ECC capable/verified motherboards for Ryzen 7000

This is fascinating

Querying the memory controller

When I mentioned setting up ECC at work, Robert Mustacchi pointed me to the excellent illumos documentation about AMD’s Unified Memory Controller. I did some reading and learned that essentially, AMD processors expose a bus called the System Management Network (SMN). Among other things, this bus can be used to query and configure the AMD Unified Memory Controller (UMC).

NOTE: The information in the rest of this section is not part of the public AMD Processor Programming Reference, but can be gleaned from the source code for the open-source Linux and illumos kernels.

WARNING: Accessing the SMN directly, and especially sending write commands to it, is dangerous and can severely damage your computer. Do not write to the SMN unless you know what you’re doing.

The idea is that we can ask the UMC the question “is ECC enabled” directly, by sending a read request over the SMN to what is called the UmcCapHi register.
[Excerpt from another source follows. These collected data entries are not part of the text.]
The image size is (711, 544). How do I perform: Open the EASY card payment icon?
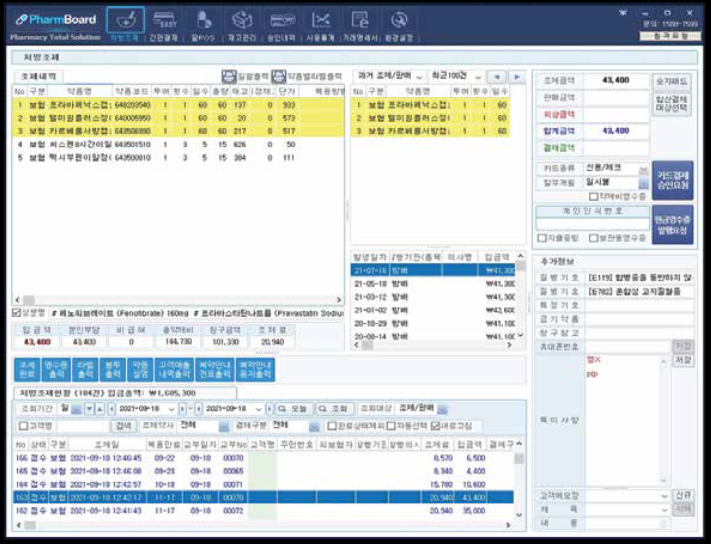pyautogui.click(x=165, y=20)
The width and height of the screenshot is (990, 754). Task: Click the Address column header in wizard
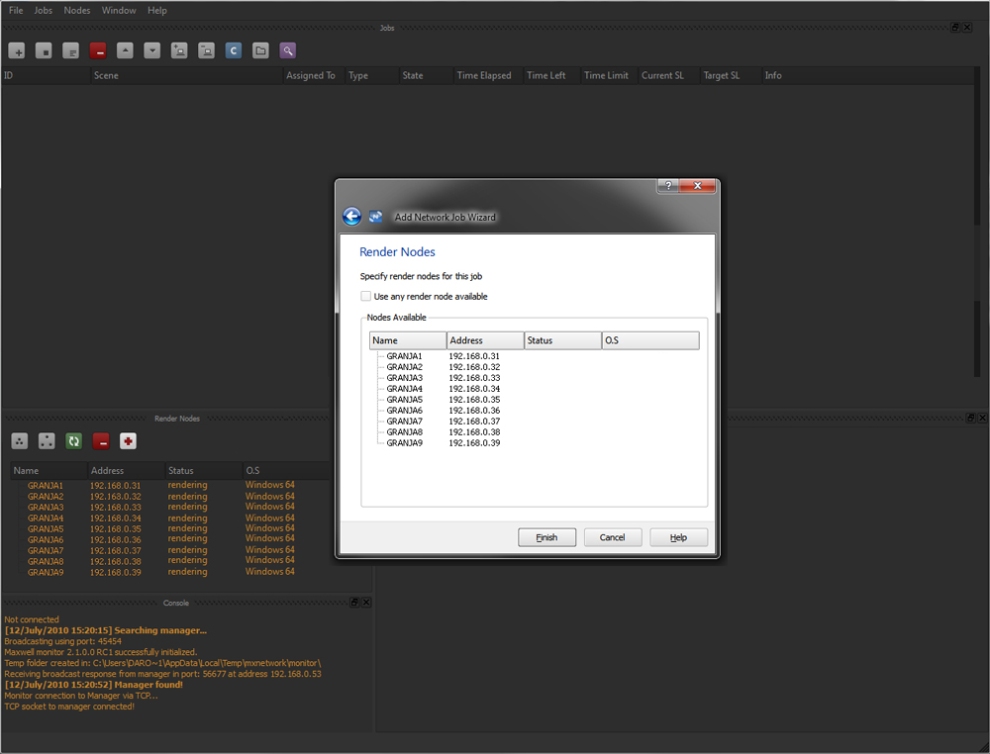tap(485, 341)
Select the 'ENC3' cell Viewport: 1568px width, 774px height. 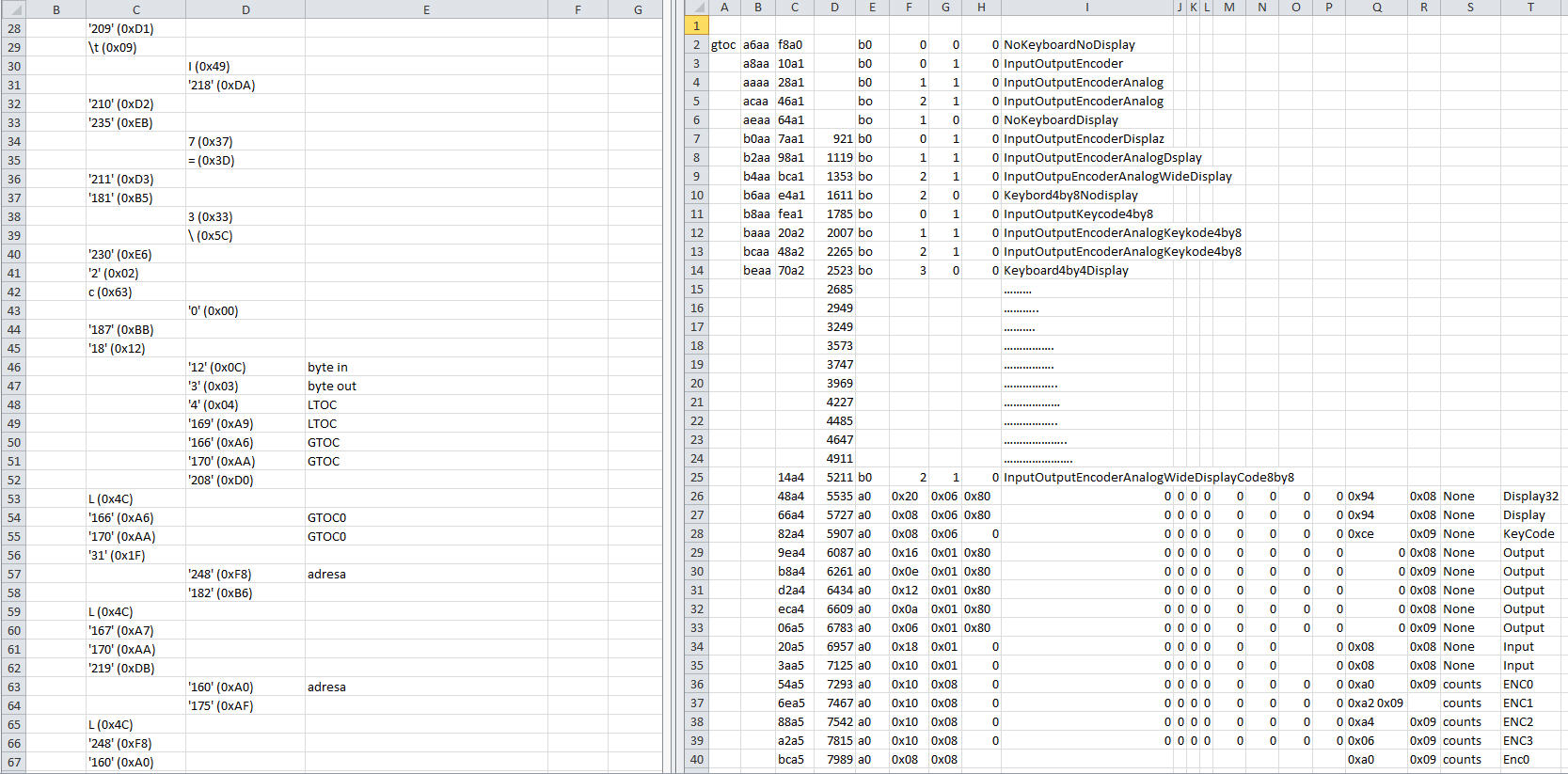1517,741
The exact addresses involved are a little bit magical, but on illumos with a Ryzen 7000 processor, here’s how you would query the UMC over the SMN bus (channel 0 and channel 1 are the two memory channels on the system, and each channel has one of the 32GB sticks plugged into it.)

# Query the UMC at address 0x50df4, representing channel 0
$ pfexec /usr/lib/usmn -d /devices/pseudo/amdzen@0/usmn@2:usmn.0 0x50df4
0x50df4: 0x40000030

# Query the UMC at address 0x150df4, representing channel 1
$ pfexec /usr/lib/usmn -d /devices/pseudo/amdzen@0/usmn@2:usmn.0 0x150df4
0x150df4: 0x40000030

(pfexec is the illumos equivalent to sudo.)

Also, illumos comes with a really nice way to break up a hex value into bits:

$ mdb -e '0x40000030=j'
                1000000000000000000000000110000
                |                        ||
                |                        |+------ bit 4  mask 0x00000010
                |                        +------- bit 5  mask 0x00000020
                +-------------------------------- bit 30 mask 0x40000000

The bit we’re interested in here is bit 30. If it’s set, then ECC is enabled in the memory controller.

He then goes on to hack together something in linux that does the same, and then later finds that EDAC already queries the memory controller for bit 30. So If I understand this correctly EDAC is reporting what the SMU actually says it can do rather than guessing. Whereas dmidecode seems to report what the systems UEFI tells it.

6 Likes